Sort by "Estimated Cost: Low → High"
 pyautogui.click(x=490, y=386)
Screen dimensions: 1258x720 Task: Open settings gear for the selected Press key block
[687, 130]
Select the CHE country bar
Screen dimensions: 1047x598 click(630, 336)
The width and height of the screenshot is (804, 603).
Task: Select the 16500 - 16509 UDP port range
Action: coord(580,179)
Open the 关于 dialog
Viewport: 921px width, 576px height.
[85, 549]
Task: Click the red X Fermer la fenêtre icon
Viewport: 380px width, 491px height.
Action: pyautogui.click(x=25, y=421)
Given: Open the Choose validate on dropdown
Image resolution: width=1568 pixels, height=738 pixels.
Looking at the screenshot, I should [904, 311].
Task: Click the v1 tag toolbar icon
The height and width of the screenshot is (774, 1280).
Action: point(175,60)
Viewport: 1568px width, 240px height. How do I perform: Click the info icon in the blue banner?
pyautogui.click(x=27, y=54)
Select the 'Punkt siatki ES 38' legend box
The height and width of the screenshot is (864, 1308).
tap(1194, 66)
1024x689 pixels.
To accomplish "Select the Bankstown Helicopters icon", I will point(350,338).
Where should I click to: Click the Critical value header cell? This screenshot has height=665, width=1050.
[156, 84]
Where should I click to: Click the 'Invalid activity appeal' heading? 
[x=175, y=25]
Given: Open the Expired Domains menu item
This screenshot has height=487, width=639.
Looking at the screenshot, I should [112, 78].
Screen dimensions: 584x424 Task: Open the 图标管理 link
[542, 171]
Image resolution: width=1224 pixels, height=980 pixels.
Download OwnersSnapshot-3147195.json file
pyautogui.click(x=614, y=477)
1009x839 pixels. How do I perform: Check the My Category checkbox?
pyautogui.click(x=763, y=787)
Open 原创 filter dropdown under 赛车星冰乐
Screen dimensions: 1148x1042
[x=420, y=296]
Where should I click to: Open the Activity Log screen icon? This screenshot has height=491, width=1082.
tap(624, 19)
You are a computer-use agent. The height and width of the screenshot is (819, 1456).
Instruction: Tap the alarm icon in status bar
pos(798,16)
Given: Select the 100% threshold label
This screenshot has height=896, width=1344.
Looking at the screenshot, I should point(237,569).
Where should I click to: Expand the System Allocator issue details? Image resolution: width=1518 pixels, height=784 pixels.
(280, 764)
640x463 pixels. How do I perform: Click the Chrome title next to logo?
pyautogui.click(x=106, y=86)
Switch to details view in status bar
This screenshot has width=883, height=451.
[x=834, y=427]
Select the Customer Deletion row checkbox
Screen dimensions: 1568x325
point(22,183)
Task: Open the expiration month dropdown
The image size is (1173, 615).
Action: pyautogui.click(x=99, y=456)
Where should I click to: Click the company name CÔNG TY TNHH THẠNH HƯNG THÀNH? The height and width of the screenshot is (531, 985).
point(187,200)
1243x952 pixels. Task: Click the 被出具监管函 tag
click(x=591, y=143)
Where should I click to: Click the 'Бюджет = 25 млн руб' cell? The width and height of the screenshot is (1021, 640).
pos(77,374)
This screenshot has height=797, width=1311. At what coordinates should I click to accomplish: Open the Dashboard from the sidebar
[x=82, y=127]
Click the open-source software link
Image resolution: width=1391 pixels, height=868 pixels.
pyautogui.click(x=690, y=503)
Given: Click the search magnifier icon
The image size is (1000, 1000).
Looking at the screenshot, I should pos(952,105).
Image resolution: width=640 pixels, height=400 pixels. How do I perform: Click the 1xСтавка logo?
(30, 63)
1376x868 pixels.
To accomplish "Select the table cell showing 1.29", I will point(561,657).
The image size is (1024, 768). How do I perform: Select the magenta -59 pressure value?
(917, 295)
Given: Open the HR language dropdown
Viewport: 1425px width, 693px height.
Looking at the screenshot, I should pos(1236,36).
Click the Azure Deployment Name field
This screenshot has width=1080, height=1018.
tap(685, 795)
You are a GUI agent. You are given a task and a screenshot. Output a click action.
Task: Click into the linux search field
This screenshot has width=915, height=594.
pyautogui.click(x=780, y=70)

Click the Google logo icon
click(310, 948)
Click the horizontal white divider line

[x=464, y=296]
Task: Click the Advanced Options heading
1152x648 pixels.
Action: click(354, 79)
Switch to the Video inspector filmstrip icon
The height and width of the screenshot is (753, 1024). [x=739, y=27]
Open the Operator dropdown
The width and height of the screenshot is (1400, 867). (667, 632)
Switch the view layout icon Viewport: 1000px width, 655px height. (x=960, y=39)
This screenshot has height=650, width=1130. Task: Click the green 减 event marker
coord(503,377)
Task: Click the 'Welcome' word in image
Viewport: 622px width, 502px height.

-=-=-=-=-

[Goal of the exercise]: Report every line above that contains the string "value". Case counts.

[Finished task]:
Where should I click to: Click the Critical value header cell? This screenshot has height=665, width=1050.
The image size is (1024, 768). How do I perform: Select the magenta -59 pressure value?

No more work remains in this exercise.